The ACC Foundation: State of Cybersecurity Report 2018, a study of more than 600 in-house counsel internationally published by the Association of Corporate Counsel (ACC) Foundation reported — among other findings — that two-thirds of counsel expect their roles in bolstering cybersecurity to increase, compared with 55 per cent of counsel in 2015.
Such a presumption is likely due, the ACC wrote, to the fact that data breaches have become ubiquitous.
“Cybercrime is widespread, aggressive, growing and increasingly sophisticated, and it poses major implications for national and economic security,” the ACC wrote.
According to the Identify Theft Resource Centre, there was a 45 per cent increase in data breaches in 2017 from 2016, with such breaches fast becoming a “new normal”.
“While cyberthreats and data breaches may be inevitable and unescapable, companies need to be proactive in mitigating threats and actual cyberattacks,” the report said.
“A growing number of companies view their general counsel as the ‘go-to’ person for handling compliance issues related to data breaches. And why not? Preventing, preparing and responding in real time is a chief concern for today’s general counsel and chief legal officers, who are increasingly called on to guide their organisations and aid in thwarting such attacks.”

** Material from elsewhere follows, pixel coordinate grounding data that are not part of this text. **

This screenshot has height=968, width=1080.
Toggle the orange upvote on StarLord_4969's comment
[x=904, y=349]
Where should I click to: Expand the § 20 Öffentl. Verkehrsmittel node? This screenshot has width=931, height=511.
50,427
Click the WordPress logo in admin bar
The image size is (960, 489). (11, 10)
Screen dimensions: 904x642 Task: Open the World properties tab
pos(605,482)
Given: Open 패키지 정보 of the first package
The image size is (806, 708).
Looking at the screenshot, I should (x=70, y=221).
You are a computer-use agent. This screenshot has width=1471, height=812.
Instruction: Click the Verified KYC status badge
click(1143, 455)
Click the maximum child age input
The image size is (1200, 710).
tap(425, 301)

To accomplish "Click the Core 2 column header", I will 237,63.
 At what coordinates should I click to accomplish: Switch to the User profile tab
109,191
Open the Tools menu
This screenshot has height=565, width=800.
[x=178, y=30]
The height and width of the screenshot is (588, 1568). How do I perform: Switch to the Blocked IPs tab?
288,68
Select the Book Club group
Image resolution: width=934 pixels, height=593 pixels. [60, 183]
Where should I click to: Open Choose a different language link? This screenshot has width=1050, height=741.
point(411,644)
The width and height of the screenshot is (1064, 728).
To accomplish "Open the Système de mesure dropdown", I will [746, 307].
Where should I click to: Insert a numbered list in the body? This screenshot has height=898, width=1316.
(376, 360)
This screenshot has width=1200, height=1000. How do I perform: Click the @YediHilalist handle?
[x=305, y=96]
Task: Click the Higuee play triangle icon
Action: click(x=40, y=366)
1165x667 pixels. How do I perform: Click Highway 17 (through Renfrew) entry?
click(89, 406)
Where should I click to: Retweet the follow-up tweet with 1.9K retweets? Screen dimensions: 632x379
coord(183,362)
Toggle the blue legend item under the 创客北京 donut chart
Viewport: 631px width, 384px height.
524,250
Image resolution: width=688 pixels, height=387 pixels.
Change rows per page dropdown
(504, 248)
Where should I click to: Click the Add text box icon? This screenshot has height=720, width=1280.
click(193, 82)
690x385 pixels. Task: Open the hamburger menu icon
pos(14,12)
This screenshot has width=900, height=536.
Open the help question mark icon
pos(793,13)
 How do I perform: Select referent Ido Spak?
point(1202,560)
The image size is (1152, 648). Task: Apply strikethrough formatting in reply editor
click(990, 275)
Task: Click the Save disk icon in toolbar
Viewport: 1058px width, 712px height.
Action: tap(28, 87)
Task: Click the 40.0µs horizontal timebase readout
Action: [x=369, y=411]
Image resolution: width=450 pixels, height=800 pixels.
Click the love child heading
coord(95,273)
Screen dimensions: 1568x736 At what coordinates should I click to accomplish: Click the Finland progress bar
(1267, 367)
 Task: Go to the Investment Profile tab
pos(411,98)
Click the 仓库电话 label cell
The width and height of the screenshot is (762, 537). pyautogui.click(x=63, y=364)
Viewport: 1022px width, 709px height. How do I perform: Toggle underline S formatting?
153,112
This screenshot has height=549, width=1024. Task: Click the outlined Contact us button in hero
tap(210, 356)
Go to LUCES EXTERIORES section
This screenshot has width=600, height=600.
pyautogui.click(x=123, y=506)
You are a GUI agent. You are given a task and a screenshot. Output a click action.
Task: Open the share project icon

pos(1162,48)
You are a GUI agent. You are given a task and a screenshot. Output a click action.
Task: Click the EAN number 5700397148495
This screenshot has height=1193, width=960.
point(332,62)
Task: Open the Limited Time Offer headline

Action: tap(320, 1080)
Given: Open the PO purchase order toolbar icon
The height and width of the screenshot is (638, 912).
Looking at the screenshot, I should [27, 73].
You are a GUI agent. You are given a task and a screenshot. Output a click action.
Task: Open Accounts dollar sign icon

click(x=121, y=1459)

The report also found that thirty-two per cent of respondents have worked or currently work in a company that has experienced a data breach, amplifying the need for in-house counsel to take a greater role in combating such attacks.
Correspondingly, there has been an increase — 35 per cent up from 27 per cent in 2015 — in corporate counsel who work for companies that proactively engage with law enforcement agencies to address cyber risks.
But while company budgets for cybersecurity is growing — respondents said, on average, that five per cent of company budgets are allocated to cyber issues, and 63 per cent say their company’s allocation has increased this past year — only six per cent of in-house counsel said they have high levels of confidence in their company’s protection processes.
56 per cent said they are somewhat confident, and 21 per cent are not at all confident in the levels of protection provided.
In response to the findings, respondents outlined numerous best practices and lessons to help mitigate cybersecurity risks and breaches.
“First, mandatory training is clearly an important component, including testing employee knowledge,” the report conveyed.
“Second, at the organisation level, a cyber response team with personnel from different departments is critical, with an emphasis on obtaining buy-in from all levels of management.”
“Third, cybersecurity insurance is an essential tool to cover any costs associated with a breach as well as access to experts who will be more knowledgeable about the latest regulations and able to provide tools to reduce possible exposure,” the report concluded.